* _Text block_:
— Start —
It would be nice to have a low cost HDMI on the RPi. So far, I seldom use the HDMI port - as I run VNC to access the PI from a PC or laptop, or my Android tablet.
But the 4" looks appealing.

It depends on what you want to use the monitor for. I have the 2.8" PiTFT from Adafruit (320x240, resistive touch), and it is nice for my 'Cambridge' camera (Raspberry Pi + PiTFT screen + camera) inside of a Polaroid 95A body, where I'm only running the camera software (the version I'm running from Adafruit is hardcoded for the PiTFT display).

However, it is rather small for text type work. So, I bought the 5" HDMI waveshare monitor (800x480, resistive touch). As I mentioned, Pi-land is undergoing a disruptive change right now, and I had to figure out how to get the touch drivers to work with the new device tree. I figure in a few months, all of the examples will be updated, and people won't have to dig as much. However, in using the 5" monitor, it is better than the PiTFT, but I do have to have the monitor fairly close to see it. More things will work at 800x480 than 320x240, but the wireless configuration menu in in X wants a larger screen and doesn't have a scroll bar. For the Cambridge camera, the 5" screen is about the biggest that will fit in the Polaroid 95A. The 5" monitor uses HDMI for the display and the SPI pins + gpio 24/25 for the touch screen, and it sits on top of the Pi with a special hdmi cable like the PiTFT displays.
— End —
* _Stored data_:
— Start —
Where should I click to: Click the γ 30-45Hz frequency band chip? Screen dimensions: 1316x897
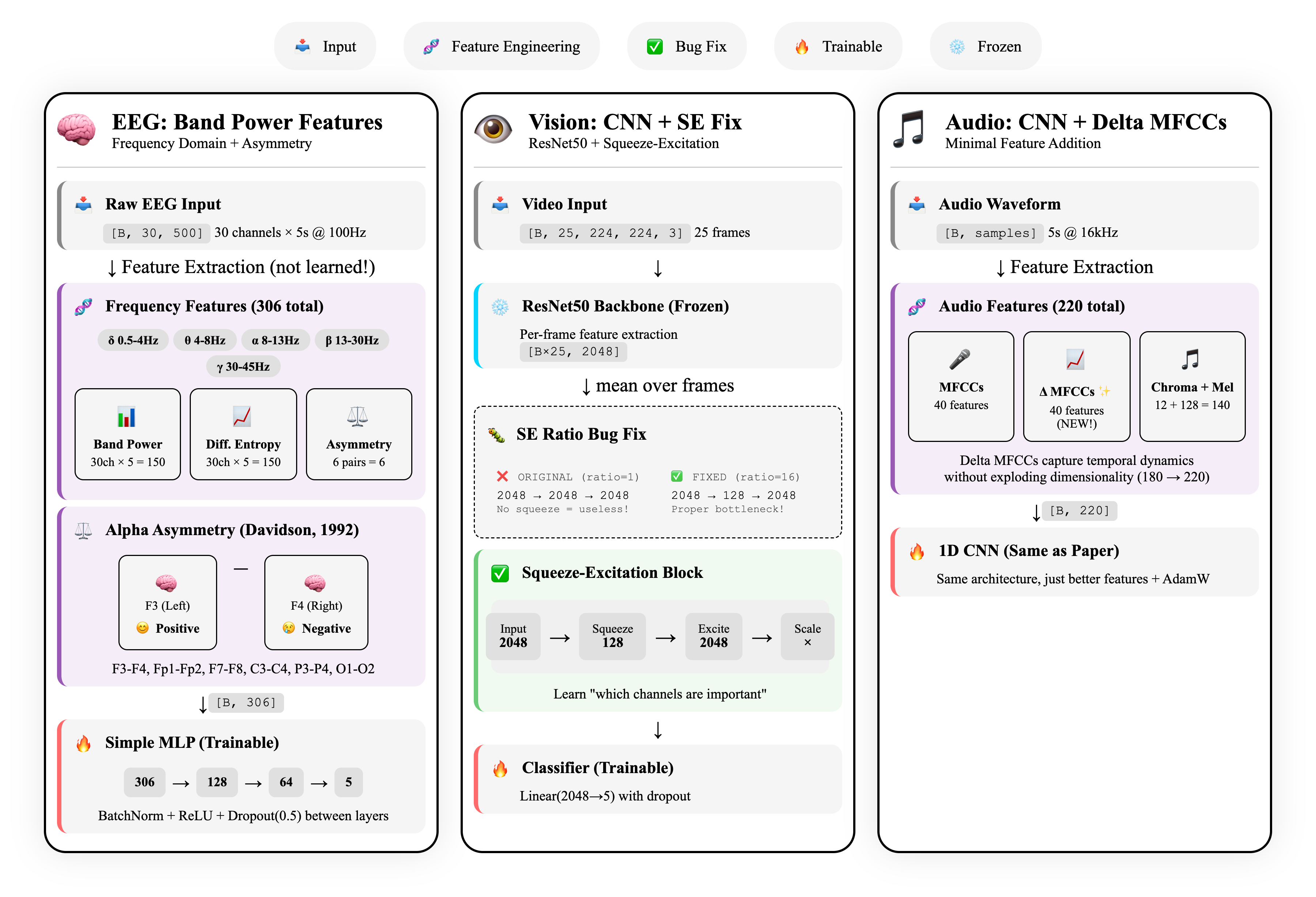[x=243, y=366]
— End —
— Start —
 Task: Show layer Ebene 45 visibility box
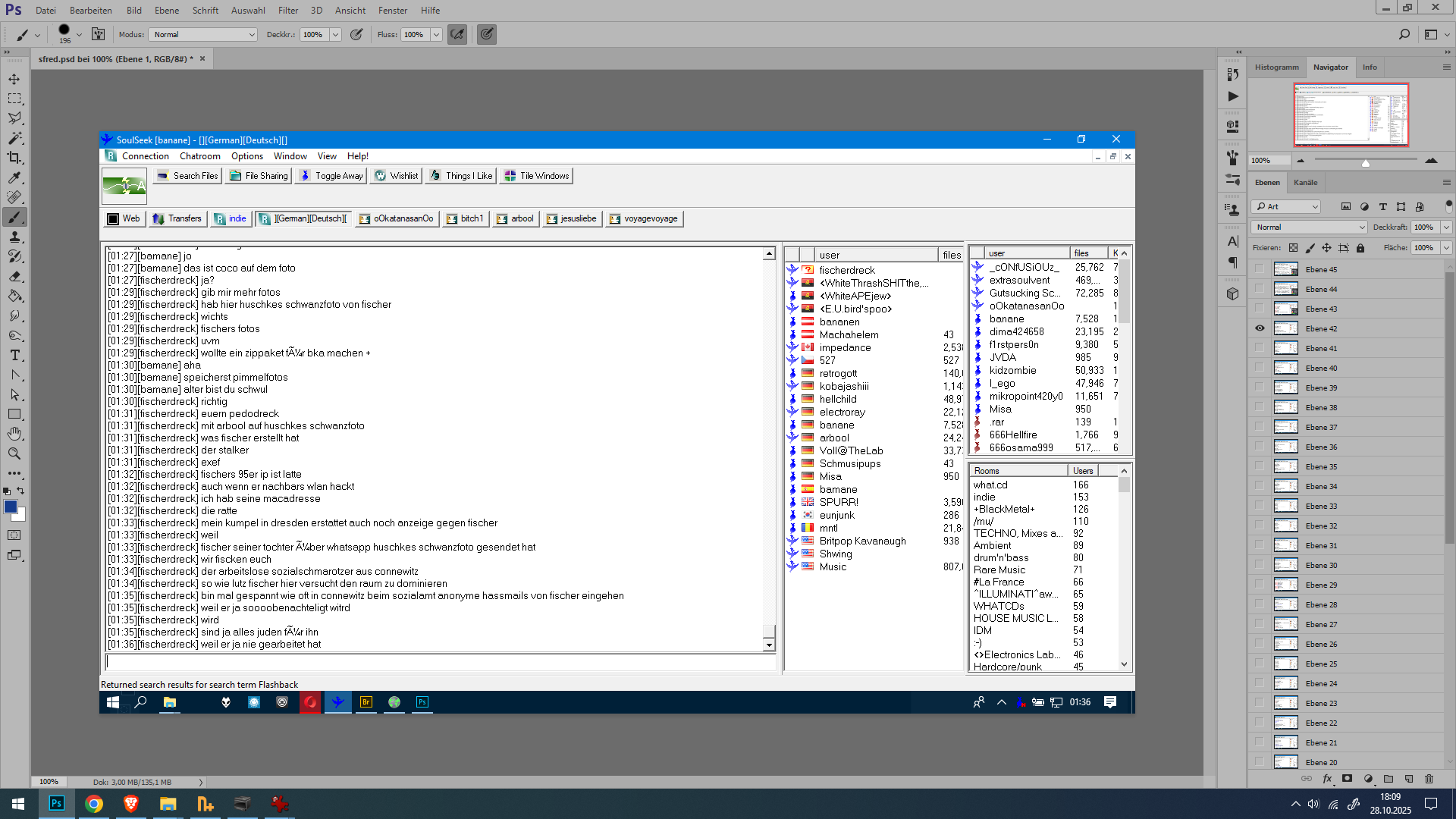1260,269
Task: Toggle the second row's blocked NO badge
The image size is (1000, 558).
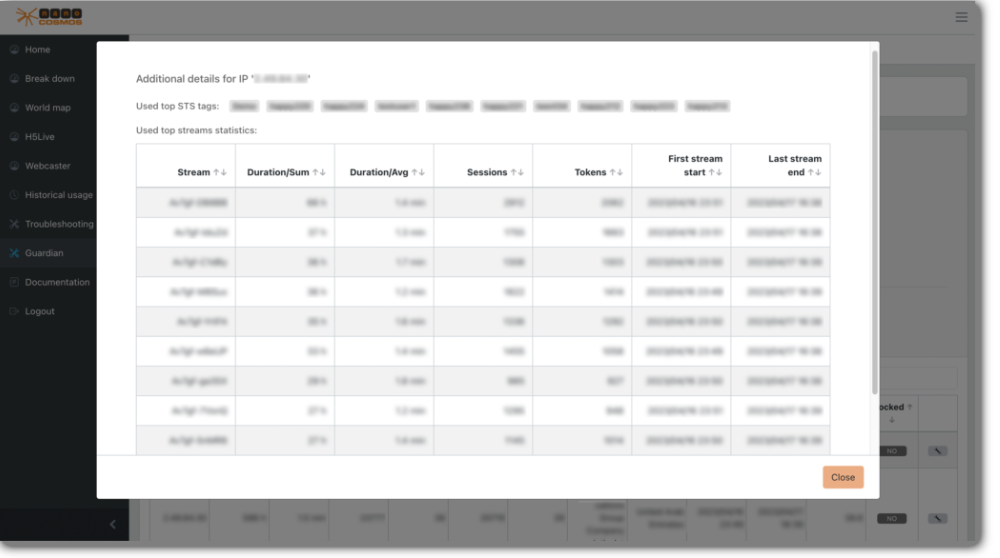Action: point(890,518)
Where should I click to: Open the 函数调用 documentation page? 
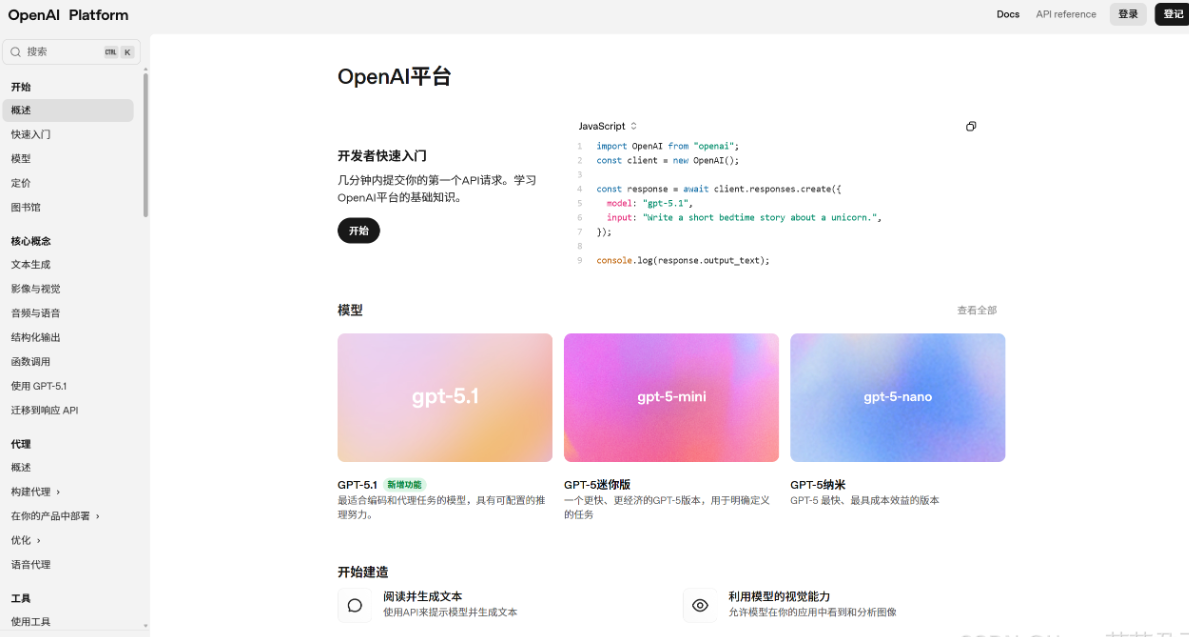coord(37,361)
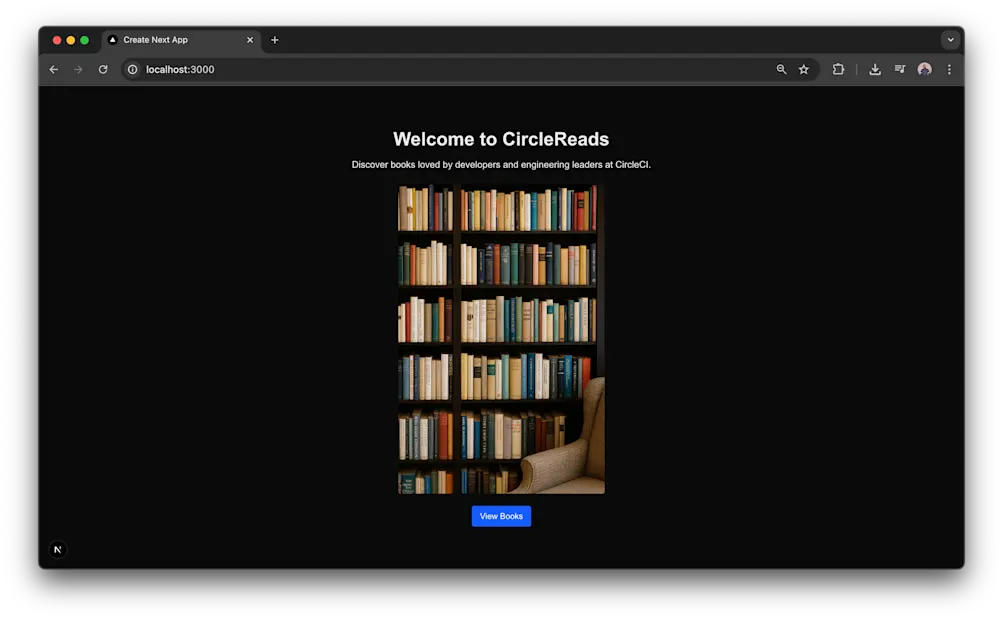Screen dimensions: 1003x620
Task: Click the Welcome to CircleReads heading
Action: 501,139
— End —
— Start —
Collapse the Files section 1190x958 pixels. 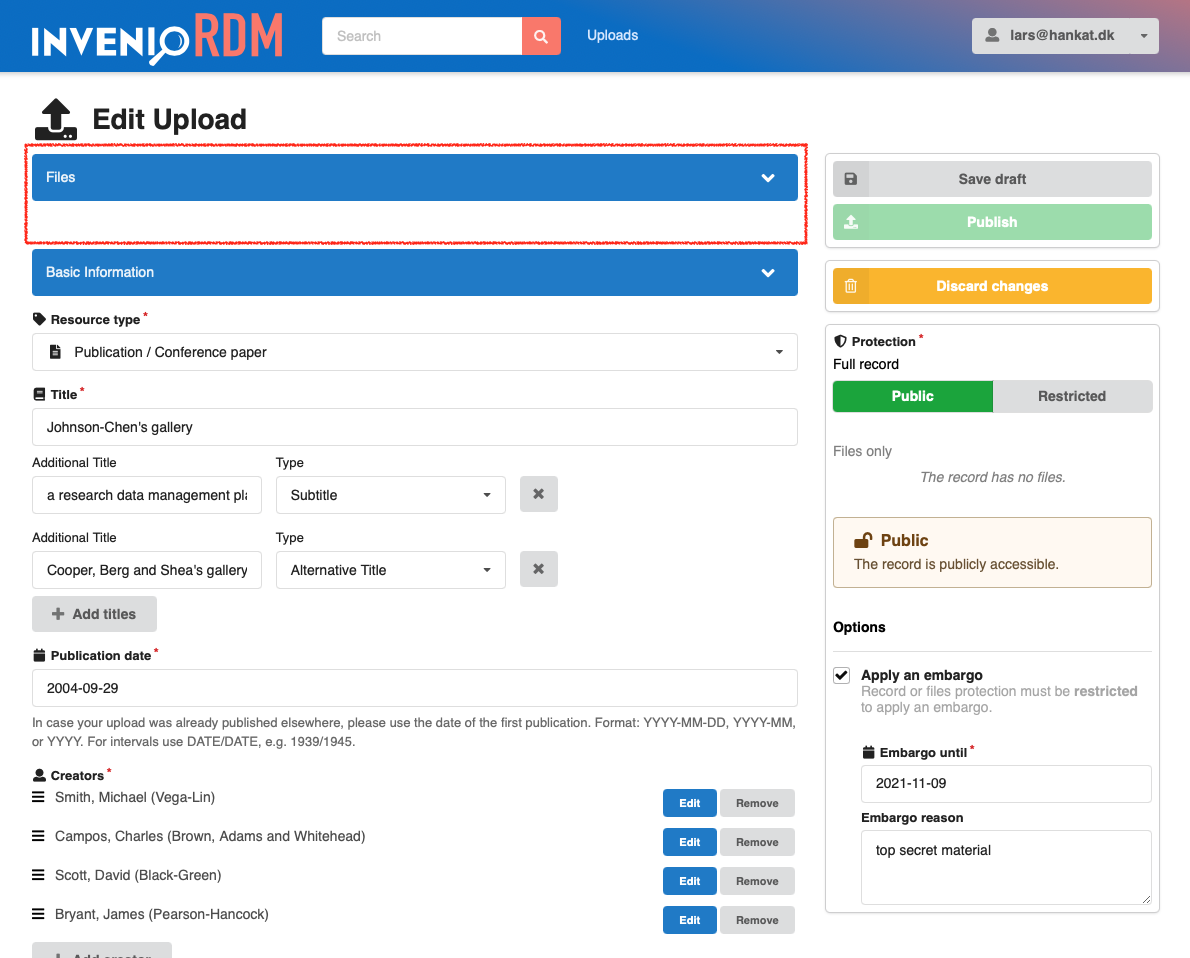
— End —
* _What you will do_:
- a) Reproduce the stretch of the Raspberry Pi display text from "It would be" through "my Android tablet.".
- b) In the Raspberry Pi display text, what resolution does the 5" Waveshare HDMI monitor have?
- c) According to the Raspberry Pi display text, why did the writer buy the 5" HDMI Waveshare monitor despite already owning the 2.8" PiTFT?
Work from the Raspberry Pi display text alone, not from the material.

* _Answer set_:
- a)
It would be nice to have a low cost HDMI on the RPi. So far, I seldom use the HDMI port - as I run VNC to access the PI from a PC or laptop, or my Android tablet.

- b) 800x480.

- c) The 2.8" PiTFT works well for the camera, but it is rather small for text-type work, so the writer bought the larger 5" monitor.